Conclusion and Future Work

This paper presents a deep learning-based anomaly detection method for detection and classification of anomalies in time-series data. Deep quantile regression anomaly detection (DQR-AD) is unsupervised and does not require any assumption of regular data distribution to identify anomalous data points. Instead, the method used quantile interval which quantifies the level of uncertainties associated with the LSTM point forecasts and helps mitigates against false anomaly alerts. The proposed method can detect sudden spikes in time-series: this particular challenge is generally missed in reports listed in the literature review section that propose other distance and density anomaly detection methods.

In the first part of the experiment, DQR-AD is evaluated on the NAB benchmark dataset containing 58 real and synthetic time-series and compared with 6 other prediction-based anomaly detection methods that assume normal distribution on prediction or reconstruction error for identification of anomalies.

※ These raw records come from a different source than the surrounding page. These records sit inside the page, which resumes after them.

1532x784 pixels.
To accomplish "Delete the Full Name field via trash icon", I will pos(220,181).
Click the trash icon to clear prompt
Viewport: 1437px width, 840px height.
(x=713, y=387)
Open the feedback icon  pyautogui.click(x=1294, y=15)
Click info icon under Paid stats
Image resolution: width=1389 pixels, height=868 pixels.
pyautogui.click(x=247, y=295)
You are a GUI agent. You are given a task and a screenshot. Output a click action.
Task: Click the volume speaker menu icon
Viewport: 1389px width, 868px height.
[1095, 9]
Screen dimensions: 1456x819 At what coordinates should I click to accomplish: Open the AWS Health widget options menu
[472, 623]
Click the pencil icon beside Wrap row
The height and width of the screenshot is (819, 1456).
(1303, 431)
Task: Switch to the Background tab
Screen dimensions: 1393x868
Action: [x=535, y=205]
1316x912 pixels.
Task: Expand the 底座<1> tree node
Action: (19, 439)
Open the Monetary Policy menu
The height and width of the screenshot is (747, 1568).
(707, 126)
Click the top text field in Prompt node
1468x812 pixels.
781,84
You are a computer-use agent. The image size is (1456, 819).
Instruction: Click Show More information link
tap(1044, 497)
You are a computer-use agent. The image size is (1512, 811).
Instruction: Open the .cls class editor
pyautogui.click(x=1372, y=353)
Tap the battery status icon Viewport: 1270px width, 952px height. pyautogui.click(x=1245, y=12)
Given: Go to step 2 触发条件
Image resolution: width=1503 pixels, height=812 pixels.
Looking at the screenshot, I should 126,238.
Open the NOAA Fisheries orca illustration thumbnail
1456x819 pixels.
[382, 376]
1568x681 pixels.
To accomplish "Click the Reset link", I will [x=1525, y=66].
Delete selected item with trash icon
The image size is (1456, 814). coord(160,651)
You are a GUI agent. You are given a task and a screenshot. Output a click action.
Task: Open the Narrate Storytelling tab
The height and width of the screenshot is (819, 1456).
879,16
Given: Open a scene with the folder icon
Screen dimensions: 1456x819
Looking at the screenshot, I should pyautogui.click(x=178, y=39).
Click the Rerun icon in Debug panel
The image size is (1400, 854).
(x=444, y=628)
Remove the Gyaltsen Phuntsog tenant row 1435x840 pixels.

The experimental results as shown in Table 1 indicate that DQR-AD obtained relatively better precision than all other methods. This demonstrates that DQR-AD is capable of detecting higher number of anomalous points with low false-positive rates. Similarly, the results in Table 2 show DQR-AD to be approximately two-to-three times better than the DeepAnT which performs better than all the remaining methods on all domains in the NAB dataset. This demonstrates that our approach can be practically applied on the time-series with large amount of unlabeled data. In the second part of the experiment, DQR-AD have 10% better performance than AE on three datasets (SMAP1, SMAP3, and SMAP5) and equal performance on the remaining two datasets (SMAP2 and SMAP4) with relatively higher level of noise. The use of sMAP time-series with four-dimensional features demonstrate the applicability of DQR-AD on multivariate time-series data.

The future work will be focused on optimizing this method to incorporate more scenarios for comparison. Also, to improve our model, we will add feature extraction module through autoencoder that will extract time-series representation before predictions. We will also work toward extending the method to identify both concept drift and anomalies in real-time sensor streams.